Some authors suggested that entanglement can be generated by the environment even when one atom is still outside the light cone of the other. But in our simple model, we did not see any evidence of entanglement creation outside the light cone, though for the initially entangled states, the phase difference of quantum noise of the environment does produce interesting entanglement dynamics between the detectors located far apart: At some moments the larger the separation the weaker the entanglement, but at other moments, the stronger the entanglement. Such a behavior is again caused by factor (1).

Outlook

As pointed out by Erwin Schr?dinger, quantum entanglement is ?not ONE but THE characteristic trait of quantum mechanics?, so it is THE resource in quantum information science (including, e.g., quantum imaging, quantum teleportation, quantum communication, and so on) and plays the most important role in understanding the foundation of quantum physics. Nevertheless, quantum entanglement is more delicate than correlations and coherences in open quantum systems: It can give you surprises even in the simplest models.
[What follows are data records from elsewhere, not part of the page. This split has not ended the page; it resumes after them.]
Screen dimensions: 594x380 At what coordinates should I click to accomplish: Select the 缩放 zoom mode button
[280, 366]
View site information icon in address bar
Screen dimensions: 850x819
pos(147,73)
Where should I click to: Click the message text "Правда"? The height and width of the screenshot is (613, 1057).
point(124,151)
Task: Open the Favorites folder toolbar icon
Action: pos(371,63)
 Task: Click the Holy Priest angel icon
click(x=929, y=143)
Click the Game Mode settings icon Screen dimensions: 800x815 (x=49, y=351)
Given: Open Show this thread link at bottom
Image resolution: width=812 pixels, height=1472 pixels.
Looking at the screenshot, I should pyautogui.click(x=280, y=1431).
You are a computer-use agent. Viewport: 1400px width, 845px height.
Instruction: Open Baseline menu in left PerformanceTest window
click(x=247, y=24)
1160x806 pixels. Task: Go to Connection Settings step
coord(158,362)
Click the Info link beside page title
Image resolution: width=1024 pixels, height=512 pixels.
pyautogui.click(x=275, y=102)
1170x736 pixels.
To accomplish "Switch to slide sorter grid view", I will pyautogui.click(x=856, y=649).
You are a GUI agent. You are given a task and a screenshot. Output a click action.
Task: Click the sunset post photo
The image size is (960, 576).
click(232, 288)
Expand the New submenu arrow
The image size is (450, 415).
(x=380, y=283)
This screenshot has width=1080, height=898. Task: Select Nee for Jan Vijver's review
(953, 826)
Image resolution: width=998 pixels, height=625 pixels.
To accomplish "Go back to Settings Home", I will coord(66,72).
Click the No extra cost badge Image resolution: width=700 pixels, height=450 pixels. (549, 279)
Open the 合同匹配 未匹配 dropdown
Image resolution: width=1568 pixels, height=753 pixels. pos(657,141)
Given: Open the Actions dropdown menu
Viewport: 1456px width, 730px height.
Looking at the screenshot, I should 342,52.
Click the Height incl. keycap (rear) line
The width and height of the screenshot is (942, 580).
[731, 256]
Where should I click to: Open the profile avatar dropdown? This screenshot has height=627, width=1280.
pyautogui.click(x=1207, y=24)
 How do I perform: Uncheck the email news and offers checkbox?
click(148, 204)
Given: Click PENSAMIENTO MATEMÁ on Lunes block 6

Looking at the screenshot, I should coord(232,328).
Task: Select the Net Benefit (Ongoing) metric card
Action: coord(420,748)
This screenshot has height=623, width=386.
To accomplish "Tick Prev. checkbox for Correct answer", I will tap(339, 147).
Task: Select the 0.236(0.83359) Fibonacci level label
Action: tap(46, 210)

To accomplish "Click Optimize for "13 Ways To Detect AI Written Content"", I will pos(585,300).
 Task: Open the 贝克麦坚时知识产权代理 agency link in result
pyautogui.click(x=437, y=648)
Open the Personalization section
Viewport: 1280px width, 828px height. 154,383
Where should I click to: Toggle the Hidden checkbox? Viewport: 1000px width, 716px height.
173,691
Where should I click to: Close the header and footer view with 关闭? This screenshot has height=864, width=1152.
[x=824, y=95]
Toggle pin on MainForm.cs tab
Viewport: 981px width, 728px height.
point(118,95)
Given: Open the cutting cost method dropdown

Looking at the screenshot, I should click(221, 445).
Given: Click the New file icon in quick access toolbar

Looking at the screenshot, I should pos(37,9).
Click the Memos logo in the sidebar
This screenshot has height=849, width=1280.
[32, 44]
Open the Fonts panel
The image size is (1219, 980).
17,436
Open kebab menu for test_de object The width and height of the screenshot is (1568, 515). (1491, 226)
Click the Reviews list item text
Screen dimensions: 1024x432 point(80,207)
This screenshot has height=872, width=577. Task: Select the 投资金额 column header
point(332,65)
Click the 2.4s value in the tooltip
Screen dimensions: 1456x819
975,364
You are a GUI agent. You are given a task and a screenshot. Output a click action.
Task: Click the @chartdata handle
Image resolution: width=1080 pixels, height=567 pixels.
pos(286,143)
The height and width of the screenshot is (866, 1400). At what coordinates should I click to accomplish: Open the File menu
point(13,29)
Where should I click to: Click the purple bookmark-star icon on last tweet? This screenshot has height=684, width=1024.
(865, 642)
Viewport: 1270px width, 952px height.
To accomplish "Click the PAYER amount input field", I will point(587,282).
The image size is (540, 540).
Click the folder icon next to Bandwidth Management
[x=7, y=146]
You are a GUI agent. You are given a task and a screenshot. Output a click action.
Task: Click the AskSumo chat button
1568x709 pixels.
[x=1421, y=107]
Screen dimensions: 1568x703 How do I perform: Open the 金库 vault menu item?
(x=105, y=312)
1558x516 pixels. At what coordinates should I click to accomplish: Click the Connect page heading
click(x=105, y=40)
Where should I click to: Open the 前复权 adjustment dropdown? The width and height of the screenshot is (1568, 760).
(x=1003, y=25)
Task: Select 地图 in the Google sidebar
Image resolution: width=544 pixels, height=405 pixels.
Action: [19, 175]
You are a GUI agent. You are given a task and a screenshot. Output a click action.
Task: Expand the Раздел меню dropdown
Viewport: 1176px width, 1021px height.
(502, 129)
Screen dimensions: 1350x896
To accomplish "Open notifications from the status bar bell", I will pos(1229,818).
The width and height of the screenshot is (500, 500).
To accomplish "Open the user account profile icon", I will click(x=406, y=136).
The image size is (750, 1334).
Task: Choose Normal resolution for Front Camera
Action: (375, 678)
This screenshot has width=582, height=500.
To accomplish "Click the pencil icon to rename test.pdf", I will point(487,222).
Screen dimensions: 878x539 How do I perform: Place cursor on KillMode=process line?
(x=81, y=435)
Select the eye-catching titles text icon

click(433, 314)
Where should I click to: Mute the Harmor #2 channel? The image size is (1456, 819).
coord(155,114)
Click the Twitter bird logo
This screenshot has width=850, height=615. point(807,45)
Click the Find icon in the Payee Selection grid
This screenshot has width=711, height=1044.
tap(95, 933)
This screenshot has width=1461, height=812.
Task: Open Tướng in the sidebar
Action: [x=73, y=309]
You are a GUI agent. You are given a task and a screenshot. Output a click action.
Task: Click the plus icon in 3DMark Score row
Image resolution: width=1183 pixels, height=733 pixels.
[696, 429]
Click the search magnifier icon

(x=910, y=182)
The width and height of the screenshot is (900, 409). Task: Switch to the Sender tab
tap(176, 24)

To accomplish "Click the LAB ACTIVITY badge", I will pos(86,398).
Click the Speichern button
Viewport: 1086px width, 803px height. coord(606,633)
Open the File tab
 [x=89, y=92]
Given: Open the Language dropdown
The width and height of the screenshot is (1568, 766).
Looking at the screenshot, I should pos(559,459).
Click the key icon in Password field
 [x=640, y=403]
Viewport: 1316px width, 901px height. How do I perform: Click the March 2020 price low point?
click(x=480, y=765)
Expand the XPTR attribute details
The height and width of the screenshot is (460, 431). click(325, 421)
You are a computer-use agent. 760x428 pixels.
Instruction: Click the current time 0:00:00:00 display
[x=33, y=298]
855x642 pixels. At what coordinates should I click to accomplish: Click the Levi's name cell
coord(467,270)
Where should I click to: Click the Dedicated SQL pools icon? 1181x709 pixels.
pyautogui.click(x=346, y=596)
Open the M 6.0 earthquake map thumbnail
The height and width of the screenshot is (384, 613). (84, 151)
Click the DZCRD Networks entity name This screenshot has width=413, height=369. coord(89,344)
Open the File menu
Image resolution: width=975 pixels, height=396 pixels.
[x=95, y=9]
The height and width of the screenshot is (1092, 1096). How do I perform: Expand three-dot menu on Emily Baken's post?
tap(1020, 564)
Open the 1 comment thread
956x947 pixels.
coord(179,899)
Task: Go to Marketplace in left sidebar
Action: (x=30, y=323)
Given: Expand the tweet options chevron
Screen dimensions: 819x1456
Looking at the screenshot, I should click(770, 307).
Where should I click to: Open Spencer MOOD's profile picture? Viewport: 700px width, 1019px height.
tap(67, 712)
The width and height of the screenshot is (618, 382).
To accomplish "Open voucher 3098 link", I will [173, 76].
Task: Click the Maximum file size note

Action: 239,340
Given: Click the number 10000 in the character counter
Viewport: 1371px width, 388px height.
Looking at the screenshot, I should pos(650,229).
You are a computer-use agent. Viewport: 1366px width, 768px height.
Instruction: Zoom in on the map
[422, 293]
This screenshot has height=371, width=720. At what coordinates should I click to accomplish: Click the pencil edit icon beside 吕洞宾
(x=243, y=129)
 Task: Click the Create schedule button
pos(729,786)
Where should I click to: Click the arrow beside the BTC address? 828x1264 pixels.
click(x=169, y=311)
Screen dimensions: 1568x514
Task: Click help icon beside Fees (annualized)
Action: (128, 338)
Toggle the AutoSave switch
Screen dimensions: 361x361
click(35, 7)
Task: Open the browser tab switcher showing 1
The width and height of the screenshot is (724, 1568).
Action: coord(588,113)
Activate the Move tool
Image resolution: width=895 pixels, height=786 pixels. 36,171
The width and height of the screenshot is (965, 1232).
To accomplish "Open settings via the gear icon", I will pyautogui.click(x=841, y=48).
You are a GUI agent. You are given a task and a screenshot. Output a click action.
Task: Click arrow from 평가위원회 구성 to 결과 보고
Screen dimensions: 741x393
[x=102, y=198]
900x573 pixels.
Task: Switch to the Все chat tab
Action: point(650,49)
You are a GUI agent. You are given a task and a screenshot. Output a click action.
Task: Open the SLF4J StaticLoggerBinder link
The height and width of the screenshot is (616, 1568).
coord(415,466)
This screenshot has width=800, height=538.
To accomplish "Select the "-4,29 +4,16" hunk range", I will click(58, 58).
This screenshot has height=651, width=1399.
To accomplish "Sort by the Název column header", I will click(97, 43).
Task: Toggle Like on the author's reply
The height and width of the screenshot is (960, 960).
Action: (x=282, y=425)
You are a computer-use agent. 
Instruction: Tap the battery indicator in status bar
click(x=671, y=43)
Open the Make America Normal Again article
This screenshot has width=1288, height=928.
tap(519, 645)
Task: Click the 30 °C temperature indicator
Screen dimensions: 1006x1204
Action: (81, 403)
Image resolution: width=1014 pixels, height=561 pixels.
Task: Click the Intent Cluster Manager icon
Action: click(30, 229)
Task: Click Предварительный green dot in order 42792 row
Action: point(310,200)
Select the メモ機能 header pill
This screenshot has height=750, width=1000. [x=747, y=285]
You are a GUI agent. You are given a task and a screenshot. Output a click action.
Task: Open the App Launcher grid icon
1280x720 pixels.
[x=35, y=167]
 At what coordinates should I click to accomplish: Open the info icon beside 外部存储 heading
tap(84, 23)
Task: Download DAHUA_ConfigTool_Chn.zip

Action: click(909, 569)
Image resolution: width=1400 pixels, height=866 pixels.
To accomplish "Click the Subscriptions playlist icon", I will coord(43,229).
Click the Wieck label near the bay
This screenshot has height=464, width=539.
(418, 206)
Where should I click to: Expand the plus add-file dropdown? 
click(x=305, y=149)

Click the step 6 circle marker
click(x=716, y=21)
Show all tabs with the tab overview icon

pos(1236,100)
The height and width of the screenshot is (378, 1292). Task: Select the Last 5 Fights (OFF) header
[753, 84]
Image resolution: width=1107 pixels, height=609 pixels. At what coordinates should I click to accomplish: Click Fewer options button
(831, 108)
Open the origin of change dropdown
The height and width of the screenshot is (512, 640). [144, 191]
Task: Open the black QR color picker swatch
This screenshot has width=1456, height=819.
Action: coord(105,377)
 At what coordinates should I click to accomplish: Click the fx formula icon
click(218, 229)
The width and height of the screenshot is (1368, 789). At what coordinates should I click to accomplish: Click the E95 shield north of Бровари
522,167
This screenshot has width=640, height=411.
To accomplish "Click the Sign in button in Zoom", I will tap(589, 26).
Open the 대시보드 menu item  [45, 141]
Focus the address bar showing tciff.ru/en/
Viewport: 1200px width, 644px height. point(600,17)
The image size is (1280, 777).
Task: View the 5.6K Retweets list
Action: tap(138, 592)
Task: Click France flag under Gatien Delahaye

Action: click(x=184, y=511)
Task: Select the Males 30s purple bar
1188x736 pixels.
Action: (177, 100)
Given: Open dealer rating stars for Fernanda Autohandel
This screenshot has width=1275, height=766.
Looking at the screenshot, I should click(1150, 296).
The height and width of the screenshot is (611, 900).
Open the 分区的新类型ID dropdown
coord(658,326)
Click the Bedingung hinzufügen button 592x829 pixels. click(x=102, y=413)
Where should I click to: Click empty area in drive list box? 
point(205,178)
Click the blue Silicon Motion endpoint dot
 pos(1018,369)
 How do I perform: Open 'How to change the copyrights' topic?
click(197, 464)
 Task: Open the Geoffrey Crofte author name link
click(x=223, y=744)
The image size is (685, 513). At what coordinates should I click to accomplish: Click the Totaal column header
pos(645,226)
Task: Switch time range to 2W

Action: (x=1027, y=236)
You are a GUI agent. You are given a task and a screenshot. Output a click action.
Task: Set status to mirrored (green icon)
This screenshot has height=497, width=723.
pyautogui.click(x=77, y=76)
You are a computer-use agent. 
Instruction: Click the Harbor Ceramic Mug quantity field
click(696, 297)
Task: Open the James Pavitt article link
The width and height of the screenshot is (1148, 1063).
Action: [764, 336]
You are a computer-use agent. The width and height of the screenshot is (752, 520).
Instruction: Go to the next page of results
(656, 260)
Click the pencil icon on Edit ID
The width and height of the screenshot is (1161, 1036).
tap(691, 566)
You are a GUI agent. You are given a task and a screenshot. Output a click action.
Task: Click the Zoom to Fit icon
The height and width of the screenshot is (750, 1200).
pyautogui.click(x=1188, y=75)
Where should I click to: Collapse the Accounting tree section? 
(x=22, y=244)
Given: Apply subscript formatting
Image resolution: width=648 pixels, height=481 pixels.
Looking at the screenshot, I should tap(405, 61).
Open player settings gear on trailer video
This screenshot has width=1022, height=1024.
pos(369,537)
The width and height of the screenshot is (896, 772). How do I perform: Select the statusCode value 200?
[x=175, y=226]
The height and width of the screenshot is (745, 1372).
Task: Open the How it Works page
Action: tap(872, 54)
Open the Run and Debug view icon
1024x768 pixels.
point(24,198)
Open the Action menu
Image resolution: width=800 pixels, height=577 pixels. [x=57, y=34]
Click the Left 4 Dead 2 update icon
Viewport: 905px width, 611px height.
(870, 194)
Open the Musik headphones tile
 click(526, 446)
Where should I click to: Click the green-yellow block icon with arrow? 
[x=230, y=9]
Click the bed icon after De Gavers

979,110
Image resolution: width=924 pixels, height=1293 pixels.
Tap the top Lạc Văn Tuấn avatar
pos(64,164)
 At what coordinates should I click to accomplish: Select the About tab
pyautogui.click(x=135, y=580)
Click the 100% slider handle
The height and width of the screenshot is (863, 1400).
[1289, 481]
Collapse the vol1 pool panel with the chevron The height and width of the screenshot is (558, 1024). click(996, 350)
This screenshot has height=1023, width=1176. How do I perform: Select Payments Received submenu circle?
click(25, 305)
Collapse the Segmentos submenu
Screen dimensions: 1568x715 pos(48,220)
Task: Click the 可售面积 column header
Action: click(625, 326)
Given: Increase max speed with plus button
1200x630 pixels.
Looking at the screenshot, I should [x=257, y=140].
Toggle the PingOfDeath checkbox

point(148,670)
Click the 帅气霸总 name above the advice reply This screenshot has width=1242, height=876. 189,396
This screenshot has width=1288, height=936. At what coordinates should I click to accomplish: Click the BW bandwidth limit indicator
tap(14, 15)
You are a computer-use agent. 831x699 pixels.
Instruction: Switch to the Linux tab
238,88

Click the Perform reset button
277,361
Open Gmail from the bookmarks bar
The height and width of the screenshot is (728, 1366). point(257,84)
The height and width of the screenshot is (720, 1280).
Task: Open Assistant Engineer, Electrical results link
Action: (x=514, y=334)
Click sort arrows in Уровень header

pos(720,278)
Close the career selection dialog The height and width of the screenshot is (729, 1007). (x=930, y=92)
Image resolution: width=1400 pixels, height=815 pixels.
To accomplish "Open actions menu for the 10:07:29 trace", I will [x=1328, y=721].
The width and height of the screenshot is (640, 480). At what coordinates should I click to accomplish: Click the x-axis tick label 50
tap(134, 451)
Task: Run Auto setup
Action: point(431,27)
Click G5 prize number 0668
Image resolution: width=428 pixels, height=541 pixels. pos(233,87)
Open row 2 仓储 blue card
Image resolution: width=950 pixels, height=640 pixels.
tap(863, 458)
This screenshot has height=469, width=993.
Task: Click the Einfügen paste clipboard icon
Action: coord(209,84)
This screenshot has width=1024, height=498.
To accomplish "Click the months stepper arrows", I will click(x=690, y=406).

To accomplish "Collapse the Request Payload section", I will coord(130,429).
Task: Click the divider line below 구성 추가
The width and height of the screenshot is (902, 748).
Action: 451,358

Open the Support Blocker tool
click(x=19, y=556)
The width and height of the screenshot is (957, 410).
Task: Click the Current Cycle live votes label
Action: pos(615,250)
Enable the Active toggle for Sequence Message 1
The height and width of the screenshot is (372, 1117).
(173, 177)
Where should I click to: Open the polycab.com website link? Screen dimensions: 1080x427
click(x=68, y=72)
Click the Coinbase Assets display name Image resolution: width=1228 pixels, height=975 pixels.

Today we are still in a status of gaining more and more experiences and intuitions on entanglement dynamics in different non-equilibrium systems. We hope we can handle and manipulate it in the near future.

References

[1] Shih-Yuin Lin and Bei Lok Hu, Phys. Rev. D 79, 085020 (2009) [arXiv: 0812.4391].
[2] Shih-Yuin Lin, Chung-Hsien Chou, and Bei Lok Hu, Phys. Rev. D 78, 125025 (2008) [arXiv:0803.3995].
[3] E. Calzetta, B.-L. Hu, Non-equilibrium quantum field theory.
[4] F. Benatti, Irreversible quantum dynamics.